## PROBLEM TO WORK ON
Please restate, word for word, the lines below that begin at the one with "You are a computer-use" and end at the one with "Instruction: Click the Payeer logo in header". Leave out all other lines.

## RECORDS SHOWN
BEGIN

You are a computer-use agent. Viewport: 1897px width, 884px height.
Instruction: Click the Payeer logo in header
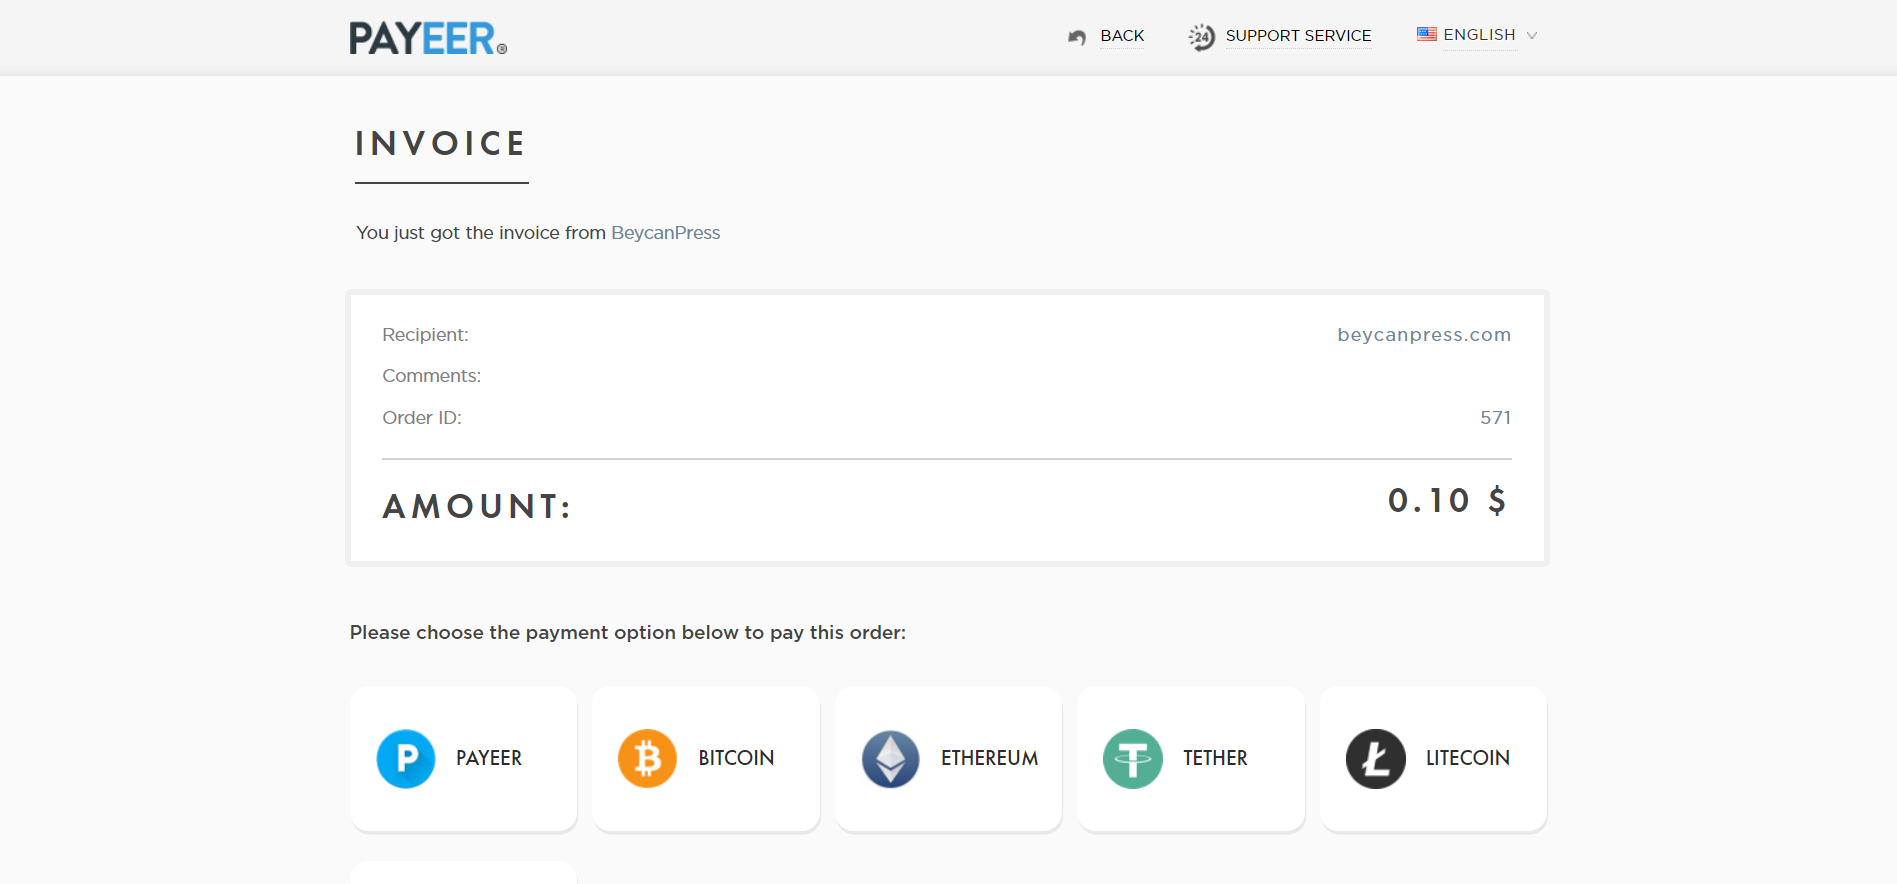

END
BEGIN

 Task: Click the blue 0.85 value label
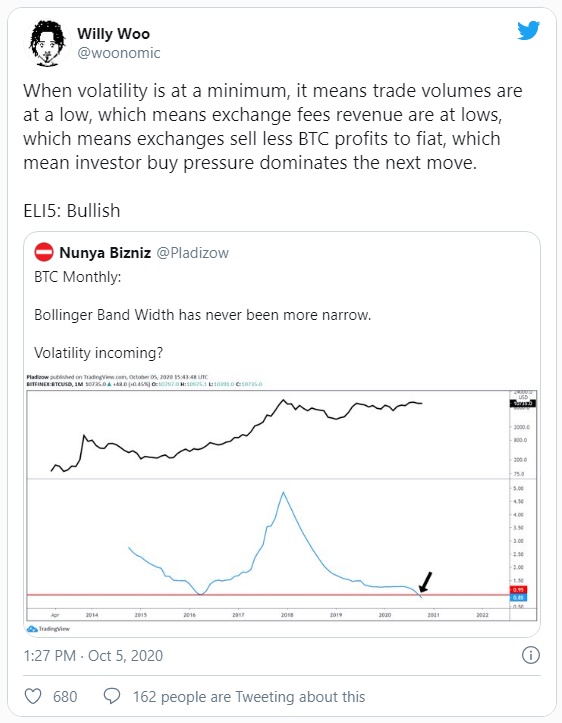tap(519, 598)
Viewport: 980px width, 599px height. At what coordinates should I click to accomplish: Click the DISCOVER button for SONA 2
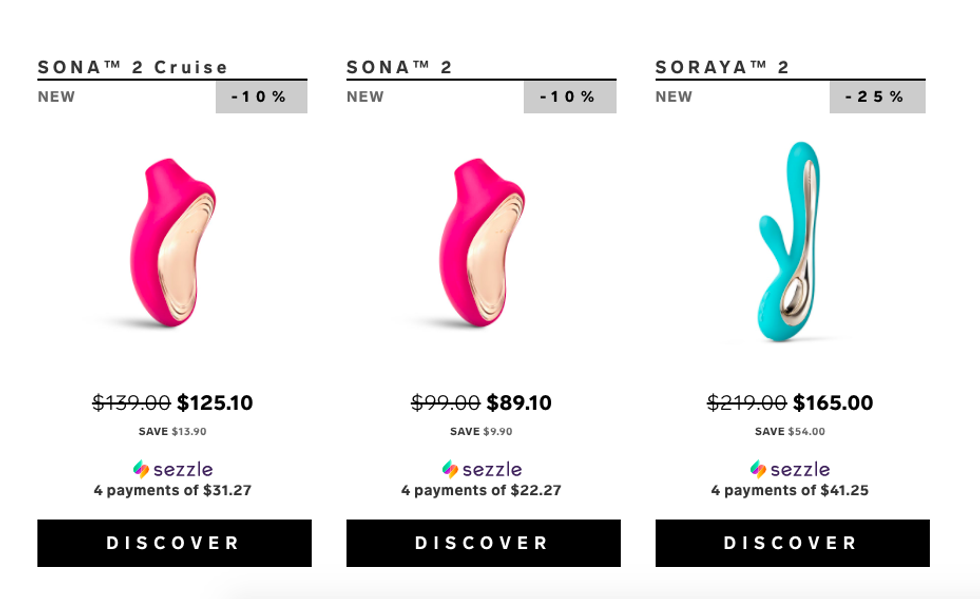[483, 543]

END

## WRITTEN ANSWER
You are a computer-use agent. Viewport: 1897px width, 884px height.
Instruction: Click the Payeer logo in header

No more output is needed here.